◆ AIM OF THE TASK ◆
From the first line to the last, output the entries exactly.

Stored items:
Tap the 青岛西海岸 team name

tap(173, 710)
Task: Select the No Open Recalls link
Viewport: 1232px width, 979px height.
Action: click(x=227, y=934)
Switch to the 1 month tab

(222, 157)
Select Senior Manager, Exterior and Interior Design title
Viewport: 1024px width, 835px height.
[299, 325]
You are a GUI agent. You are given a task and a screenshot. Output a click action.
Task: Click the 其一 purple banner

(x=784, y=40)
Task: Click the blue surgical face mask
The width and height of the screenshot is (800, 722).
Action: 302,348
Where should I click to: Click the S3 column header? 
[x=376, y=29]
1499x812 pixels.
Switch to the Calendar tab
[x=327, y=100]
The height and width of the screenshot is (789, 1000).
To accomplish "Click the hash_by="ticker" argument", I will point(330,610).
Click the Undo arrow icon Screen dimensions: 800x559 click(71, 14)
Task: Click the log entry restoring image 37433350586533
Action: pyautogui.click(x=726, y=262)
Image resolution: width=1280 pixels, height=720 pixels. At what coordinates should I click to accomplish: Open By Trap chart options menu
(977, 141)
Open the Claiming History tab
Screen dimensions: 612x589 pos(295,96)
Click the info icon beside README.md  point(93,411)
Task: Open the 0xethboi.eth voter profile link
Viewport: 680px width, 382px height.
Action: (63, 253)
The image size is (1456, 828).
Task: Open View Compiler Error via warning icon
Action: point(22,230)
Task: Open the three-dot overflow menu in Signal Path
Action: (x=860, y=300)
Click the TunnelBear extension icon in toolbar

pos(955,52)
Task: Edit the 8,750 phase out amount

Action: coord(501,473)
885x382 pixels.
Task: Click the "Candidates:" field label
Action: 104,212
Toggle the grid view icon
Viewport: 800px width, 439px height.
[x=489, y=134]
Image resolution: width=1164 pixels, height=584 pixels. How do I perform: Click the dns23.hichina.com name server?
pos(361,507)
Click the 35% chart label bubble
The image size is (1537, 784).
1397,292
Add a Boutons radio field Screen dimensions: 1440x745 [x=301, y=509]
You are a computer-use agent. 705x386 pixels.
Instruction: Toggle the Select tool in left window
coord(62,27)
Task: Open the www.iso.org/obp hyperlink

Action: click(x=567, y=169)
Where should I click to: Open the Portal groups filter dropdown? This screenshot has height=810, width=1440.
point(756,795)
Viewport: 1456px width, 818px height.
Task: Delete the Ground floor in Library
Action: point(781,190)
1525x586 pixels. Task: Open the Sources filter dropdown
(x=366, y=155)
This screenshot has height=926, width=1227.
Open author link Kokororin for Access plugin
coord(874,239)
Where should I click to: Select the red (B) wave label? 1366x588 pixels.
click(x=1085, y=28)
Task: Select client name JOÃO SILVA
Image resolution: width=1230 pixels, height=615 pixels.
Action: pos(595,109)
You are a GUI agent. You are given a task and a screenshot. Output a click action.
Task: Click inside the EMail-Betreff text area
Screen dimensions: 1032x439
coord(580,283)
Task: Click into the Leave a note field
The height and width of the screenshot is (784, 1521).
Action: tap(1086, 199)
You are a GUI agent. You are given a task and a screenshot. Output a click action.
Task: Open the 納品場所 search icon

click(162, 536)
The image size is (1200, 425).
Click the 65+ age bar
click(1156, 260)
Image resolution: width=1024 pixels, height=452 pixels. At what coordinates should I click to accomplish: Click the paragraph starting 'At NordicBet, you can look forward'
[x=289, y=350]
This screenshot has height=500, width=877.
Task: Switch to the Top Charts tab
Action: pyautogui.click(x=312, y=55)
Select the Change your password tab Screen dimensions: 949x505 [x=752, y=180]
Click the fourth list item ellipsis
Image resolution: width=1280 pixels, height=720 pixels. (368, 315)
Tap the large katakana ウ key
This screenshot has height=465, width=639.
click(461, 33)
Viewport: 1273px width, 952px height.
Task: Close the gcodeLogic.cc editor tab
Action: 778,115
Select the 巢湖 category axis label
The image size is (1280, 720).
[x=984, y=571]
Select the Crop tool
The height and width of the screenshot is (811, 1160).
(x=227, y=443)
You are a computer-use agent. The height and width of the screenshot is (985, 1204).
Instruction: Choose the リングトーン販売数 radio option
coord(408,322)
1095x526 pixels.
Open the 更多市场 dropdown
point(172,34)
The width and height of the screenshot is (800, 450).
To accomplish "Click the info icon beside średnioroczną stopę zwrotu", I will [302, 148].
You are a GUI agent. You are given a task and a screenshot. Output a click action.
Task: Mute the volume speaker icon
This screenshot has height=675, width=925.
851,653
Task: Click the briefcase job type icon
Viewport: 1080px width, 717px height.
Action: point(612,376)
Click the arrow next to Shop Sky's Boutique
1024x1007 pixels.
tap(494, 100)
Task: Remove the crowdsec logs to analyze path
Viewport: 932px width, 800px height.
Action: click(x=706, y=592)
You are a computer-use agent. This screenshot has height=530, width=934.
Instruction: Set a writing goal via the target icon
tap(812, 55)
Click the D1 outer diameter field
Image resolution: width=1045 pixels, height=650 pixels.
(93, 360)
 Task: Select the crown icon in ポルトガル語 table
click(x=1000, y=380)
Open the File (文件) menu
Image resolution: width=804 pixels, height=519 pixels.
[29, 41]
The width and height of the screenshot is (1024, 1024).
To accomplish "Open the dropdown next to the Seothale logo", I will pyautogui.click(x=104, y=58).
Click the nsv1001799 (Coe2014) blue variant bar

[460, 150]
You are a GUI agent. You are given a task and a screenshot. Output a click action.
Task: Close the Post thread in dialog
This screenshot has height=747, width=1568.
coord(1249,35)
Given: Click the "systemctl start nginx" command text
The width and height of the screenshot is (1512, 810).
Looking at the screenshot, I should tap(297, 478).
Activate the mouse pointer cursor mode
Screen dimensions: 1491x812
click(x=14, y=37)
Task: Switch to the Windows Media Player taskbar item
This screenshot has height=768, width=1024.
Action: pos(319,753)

◆ RESPONSE BELOW ◆
Tap the 青岛西海岸 team name

tap(173, 710)
Task: Select the No Open Recalls link
Viewport: 1232px width, 979px height.
Action: click(x=227, y=934)
Switch to the 1 month tab

(222, 157)
Select Senior Manager, Exterior and Interior Design title
Viewport: 1024px width, 835px height.
[299, 325]
You are a GUI agent. You are given a task and a screenshot. Output a click action.
Task: Click the 其一 purple banner

(x=784, y=40)
Task: Click the blue surgical face mask
The width and height of the screenshot is (800, 722).
Action: 302,348
Where should I click to: Click the S3 column header? 
[x=376, y=29]
1499x812 pixels.
Switch to the Calendar tab
[x=327, y=100]
The height and width of the screenshot is (789, 1000).
To accomplish "Click the hash_by="ticker" argument", I will point(330,610).
Click the Undo arrow icon Screen dimensions: 800x559 click(71, 14)
Task: Click the log entry restoring image 37433350586533
Action: pyautogui.click(x=726, y=262)
Image resolution: width=1280 pixels, height=720 pixels. At what coordinates should I click to accomplish: Open By Trap chart options menu
(977, 141)
Open the Claiming History tab
Screen dimensions: 612x589 pos(295,96)
Click the info icon beside README.md  point(93,411)
Task: Open the 0xethboi.eth voter profile link
Viewport: 680px width, 382px height.
Action: (63, 253)
The image size is (1456, 828).
Task: Open View Compiler Error via warning icon
Action: point(22,230)
Task: Open the three-dot overflow menu in Signal Path
Action: (x=860, y=300)
Click the TunnelBear extension icon in toolbar

pos(955,52)
Task: Edit the 8,750 phase out amount

Action: coord(501,473)
885x382 pixels.
Task: Click the "Candidates:" field label
Action: 104,212
Toggle the grid view icon
Viewport: 800px width, 439px height.
[x=489, y=134]
Image resolution: width=1164 pixels, height=584 pixels. How do I perform: Click the dns23.hichina.com name server?
pos(361,507)
Click the 35% chart label bubble
The image size is (1537, 784).
1397,292
Add a Boutons radio field Screen dimensions: 1440x745 [x=301, y=509]
You are a computer-use agent. 705x386 pixels.
Instruction: Toggle the Select tool in left window
coord(62,27)
Task: Open the www.iso.org/obp hyperlink

Action: click(x=567, y=169)
Where should I click to: Open the Portal groups filter dropdown? This screenshot has height=810, width=1440.
point(756,795)
Viewport: 1456px width, 818px height.
Task: Delete the Ground floor in Library
Action: point(781,190)
1525x586 pixels. Task: Open the Sources filter dropdown
(x=366, y=155)
This screenshot has height=926, width=1227.
Open author link Kokororin for Access plugin
coord(874,239)
Where should I click to: Select the red (B) wave label? 1366x588 pixels.
click(x=1085, y=28)
Task: Select client name JOÃO SILVA
Image resolution: width=1230 pixels, height=615 pixels.
Action: pos(595,109)
You are a GUI agent. You are given a task and a screenshot. Output a click action.
Task: Click inside the EMail-Betreff text area
Screen dimensions: 1032x439
coord(580,283)
Task: Click into the Leave a note field
The height and width of the screenshot is (784, 1521).
Action: tap(1086, 199)
You are a GUI agent. You are given a task and a screenshot. Output a click action.
Task: Open the 納品場所 search icon

click(162, 536)
The image size is (1200, 425).
Click the 65+ age bar
click(1156, 260)
Image resolution: width=1024 pixels, height=452 pixels. At what coordinates should I click to accomplish: Click the paragraph starting 'At NordicBet, you can look forward'
[x=289, y=350]
This screenshot has height=500, width=877.
Task: Switch to the Top Charts tab
Action: pyautogui.click(x=312, y=55)
Select the Change your password tab Screen dimensions: 949x505 [x=752, y=180]
Click the fourth list item ellipsis
Image resolution: width=1280 pixels, height=720 pixels. (368, 315)
Tap the large katakana ウ key
This screenshot has height=465, width=639.
click(461, 33)
Viewport: 1273px width, 952px height.
Task: Close the gcodeLogic.cc editor tab
Action: 778,115
Select the 巢湖 category axis label
The image size is (1280, 720).
[x=984, y=571]
Select the Crop tool
The height and width of the screenshot is (811, 1160).
(x=227, y=443)
You are a computer-use agent. The height and width of the screenshot is (985, 1204).
Instruction: Choose the リングトーン販売数 radio option
coord(408,322)
1095x526 pixels.
Open the 更多市场 dropdown
point(172,34)
The width and height of the screenshot is (800, 450).
To accomplish "Click the info icon beside średnioroczną stopę zwrotu", I will [302, 148].
You are a GUI agent. You are given a task and a screenshot. Output a click action.
Task: Mute the volume speaker icon
This screenshot has height=675, width=925.
851,653
Task: Click the briefcase job type icon
Viewport: 1080px width, 717px height.
Action: point(612,376)
Click the arrow next to Shop Sky's Boutique
1024x1007 pixels.
tap(494, 100)
Task: Remove the crowdsec logs to analyze path
Viewport: 932px width, 800px height.
Action: click(x=706, y=592)
You are a computer-use agent. This screenshot has height=530, width=934.
Instruction: Set a writing goal via the target icon
tap(812, 55)
Click the D1 outer diameter field
Image resolution: width=1045 pixels, height=650 pixels.
(93, 360)
 Task: Select the crown icon in ポルトガル語 table
click(x=1000, y=380)
Open the File (文件) menu
Image resolution: width=804 pixels, height=519 pixels.
[29, 41]
The width and height of the screenshot is (1024, 1024).
To accomplish "Open the dropdown next to the Seothale logo", I will pyautogui.click(x=104, y=58).
Click the nsv1001799 (Coe2014) blue variant bar

[460, 150]
You are a GUI agent. You are given a task and a screenshot. Output a click action.
Task: Close the Post thread in dialog
This screenshot has height=747, width=1568.
coord(1249,35)
Given: Click the "systemctl start nginx" command text
The width and height of the screenshot is (1512, 810).
Looking at the screenshot, I should tap(297, 478).
Activate the mouse pointer cursor mode
Screen dimensions: 1491x812
click(x=14, y=37)
Task: Switch to the Windows Media Player taskbar item
This screenshot has height=768, width=1024.
Action: pos(319,753)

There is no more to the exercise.